By Barbara Hoberock
Tulsa World
McLOUD — The Oklahoma Department of Corrections is out of space, the agency’s governing board was told Friday.
The agency is expected to need a minimum of $10 million to $15 million in supplemental funds to finish fiscal year 2014, which began July 1, said Steve Burrage, a board member.
“We are going to have to have more money,” Burrage said.
His comments were made during the board’s regular monthly meeting at Mabel Bassett Correctional Center in McLoud.
The agency withdrew a request for a supplemental appropriation of more than $6 million for fiscal year 2013 after Gov. Mary Fallin’s office and Burrage raised concerns about the agency’s revolving funds.

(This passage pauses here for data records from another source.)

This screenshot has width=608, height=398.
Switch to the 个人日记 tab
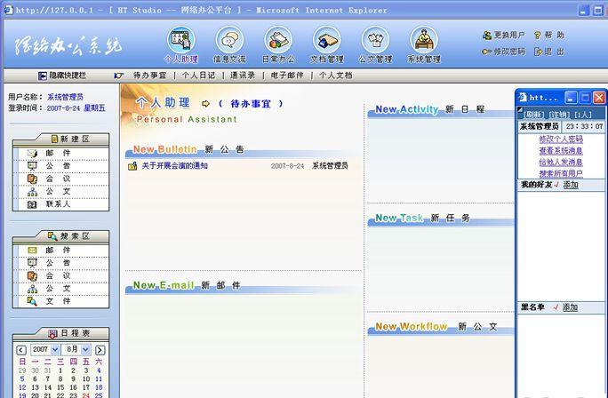[x=198, y=76]
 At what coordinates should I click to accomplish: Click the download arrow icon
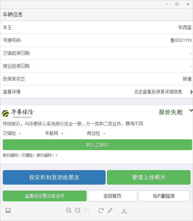pos(124,211)
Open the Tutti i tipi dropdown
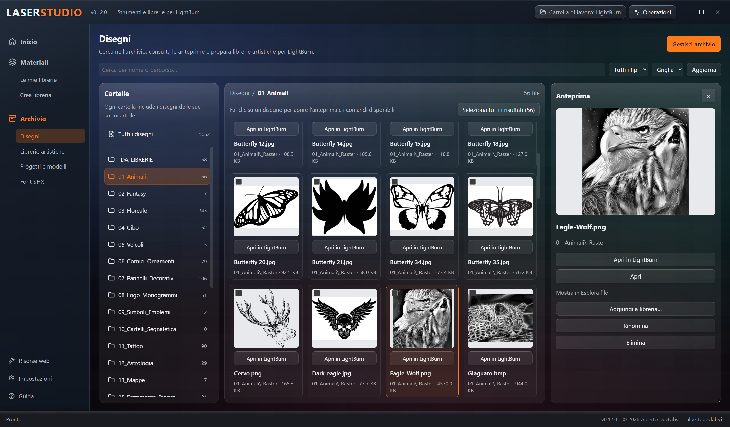 coord(628,70)
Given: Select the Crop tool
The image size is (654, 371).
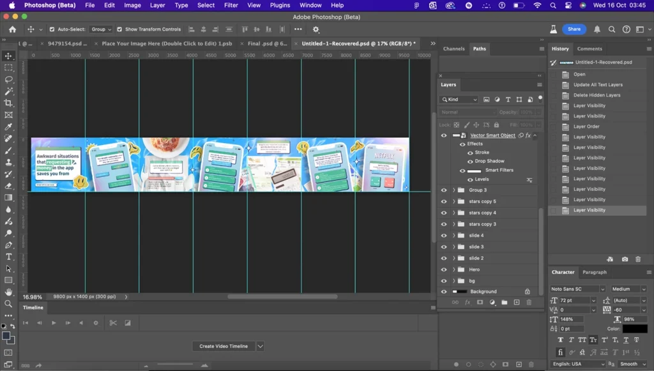Looking at the screenshot, I should (x=8, y=103).
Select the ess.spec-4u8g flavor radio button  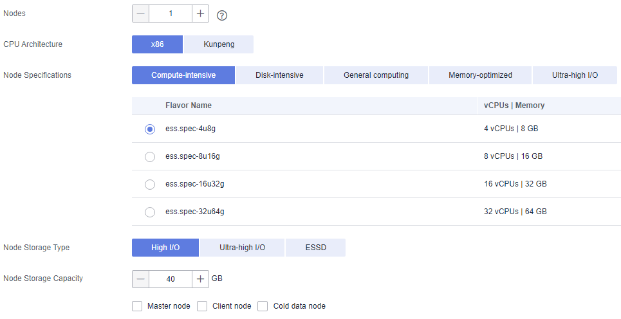coord(150,129)
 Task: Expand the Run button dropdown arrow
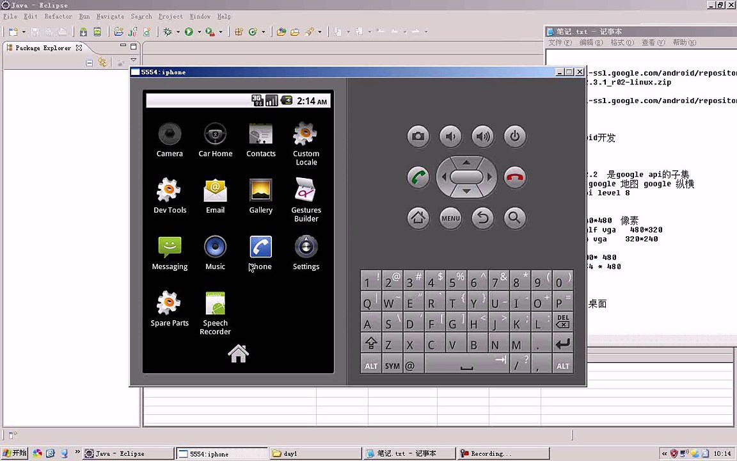[199, 32]
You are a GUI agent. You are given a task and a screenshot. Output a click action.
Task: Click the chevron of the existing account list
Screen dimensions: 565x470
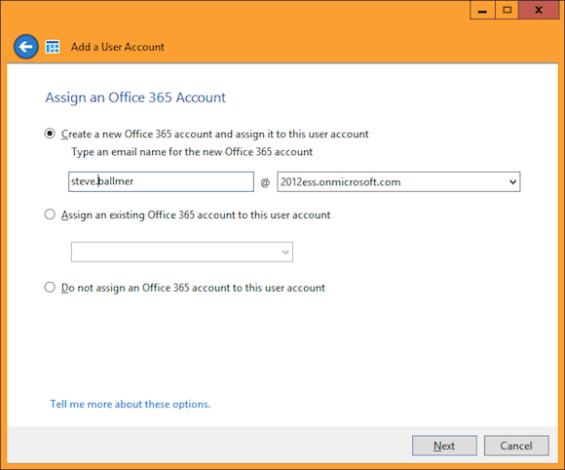[285, 252]
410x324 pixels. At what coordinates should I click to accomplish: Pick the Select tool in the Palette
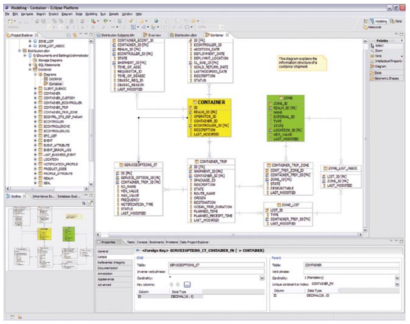tap(379, 45)
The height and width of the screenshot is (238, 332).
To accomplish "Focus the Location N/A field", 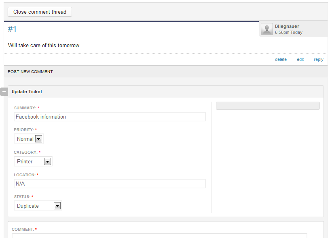I will click(110, 184).
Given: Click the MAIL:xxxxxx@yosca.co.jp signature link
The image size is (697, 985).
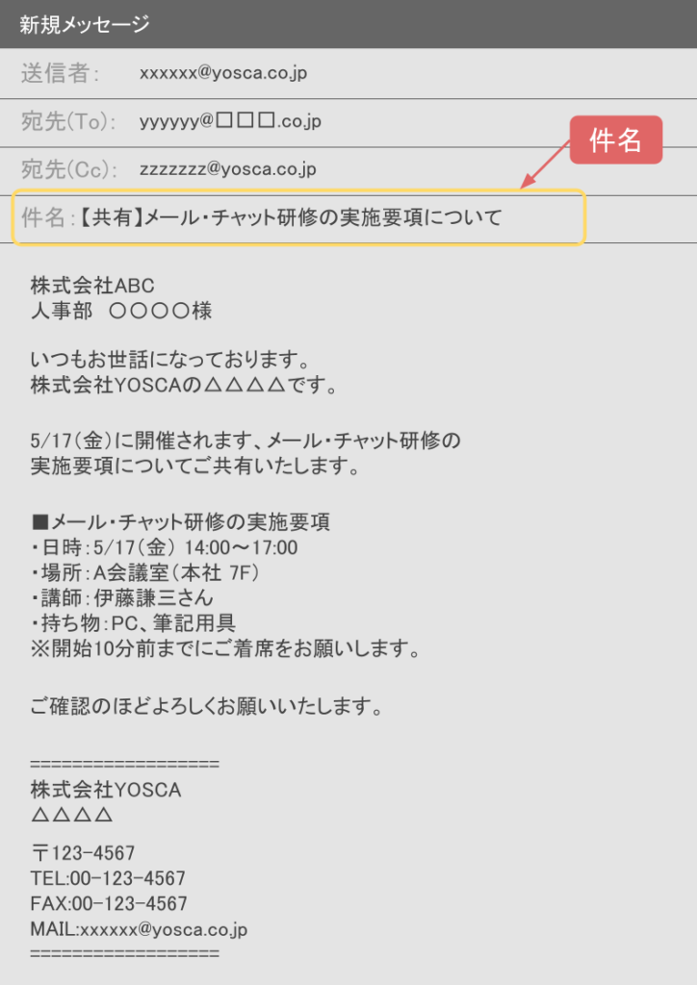Looking at the screenshot, I should tap(139, 929).
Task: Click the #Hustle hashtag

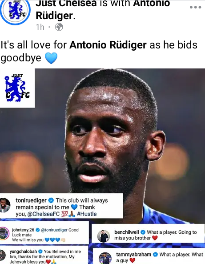Action: click(x=87, y=214)
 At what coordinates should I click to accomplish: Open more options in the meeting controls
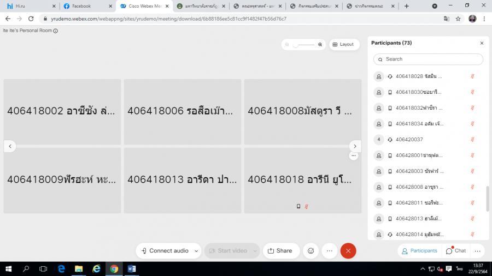click(330, 251)
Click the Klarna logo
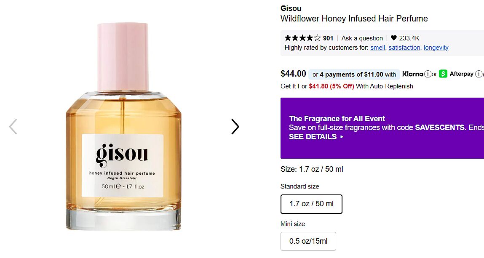 point(413,74)
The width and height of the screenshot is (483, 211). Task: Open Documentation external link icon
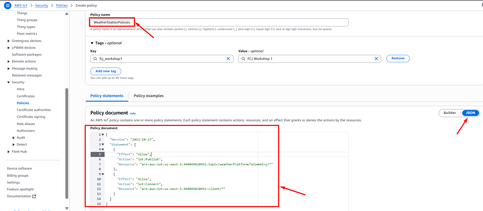tap(34, 196)

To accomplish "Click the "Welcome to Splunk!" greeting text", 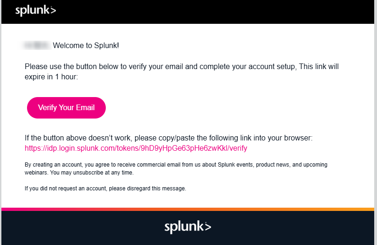I will (86, 46).
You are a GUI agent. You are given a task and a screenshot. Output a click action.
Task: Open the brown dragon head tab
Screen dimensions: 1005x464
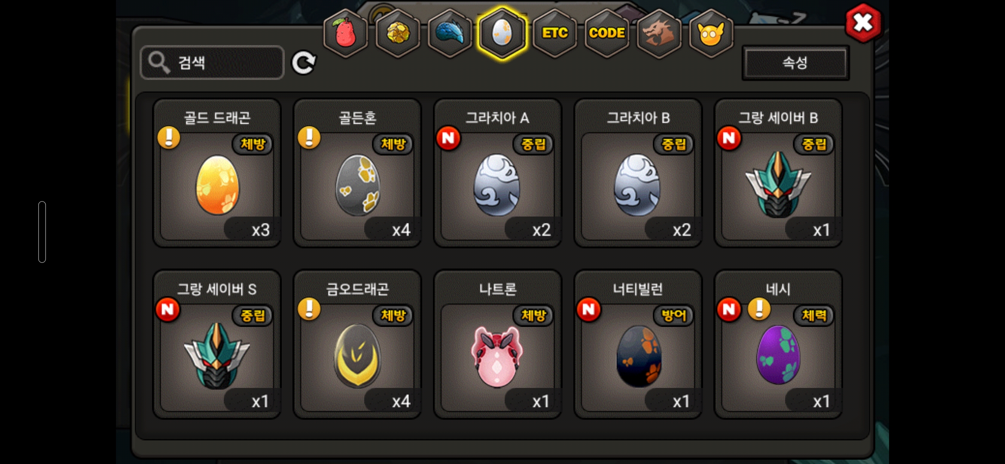[659, 34]
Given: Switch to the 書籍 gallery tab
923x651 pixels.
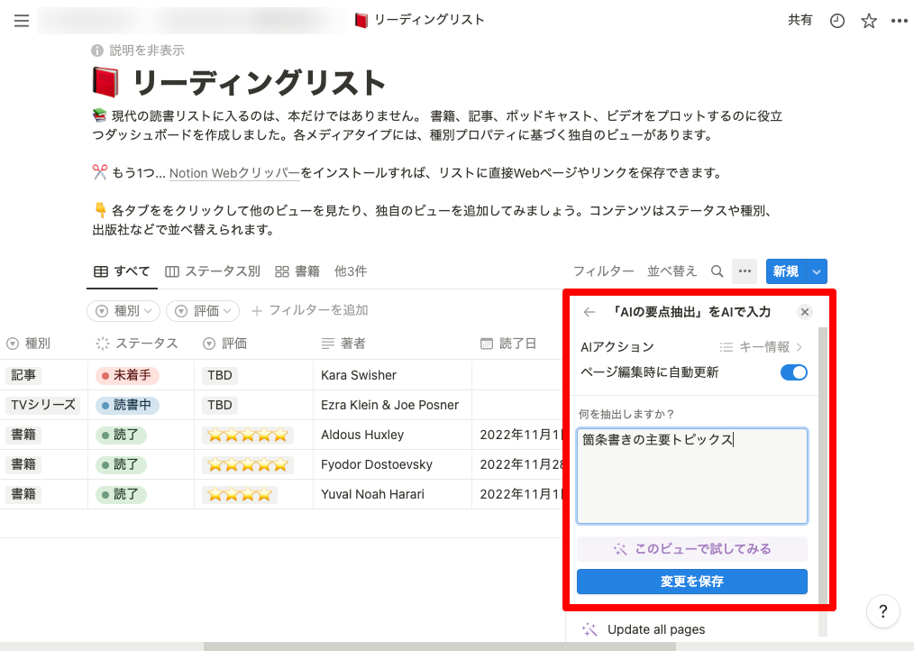Looking at the screenshot, I should pos(297,271).
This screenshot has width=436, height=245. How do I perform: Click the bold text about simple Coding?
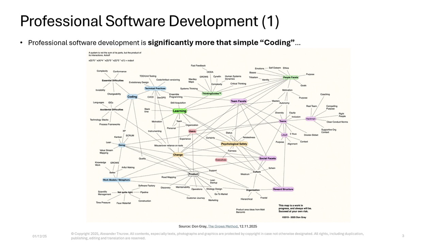point(221,43)
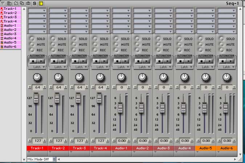Click the red Track-1 channel name label
Screen dimensions: 245x163
37,148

Laura Pitman, DOC deputy director for institutions, said the agency is out of space for funded beds. The agency has increased beds in public facilities and increased reliance on private prisons, she said.
The agency had to reopen cellblock C at Oklahoma State Penitentiary at McAlester, which added 221 beds, said DOC Director Justin Jones, who is resigning effective Oct. 1. The agency had closed the cellblock to retool the beds to serve as step-down housing for offenders coming out of long-term administrative segregation, Jones said.
The increased demand for beds is in response to additional prison growth and pressure from county jails, including the one in Tulsa, to pick up offenders who have been sentenced to DOC custody, Pitman said.
“We don’t determine demand,” Pitman said.
Michael Roach, a board member, said the agency has no place to put offenders if they must be moved as a result of a serious incident at a facility.
“If you were to lose a housing unit due to a disturbance, we have no available beds to move those inmates into,” Jones said. “Our flow of inmates is totally locked up at this time due to inmate growth, Tulsa County, and other counties invoking the 72-hour rule.”
The 72-hour rule requires the agency to receive offenders from county jails within 72 hours if the jail can document it is over capacity, Jones said.
This month, Tulsa County Sheriff Stanley Glanz filed a petition in Tulsa County District Court asking the court to order the DOC to accept all state inmates who are awaiting transfer to state prisons from the Tulsa Jail.
Board member Linda Neal said the agency’s numbers are climbing and it must figure out a way to deal with the increases.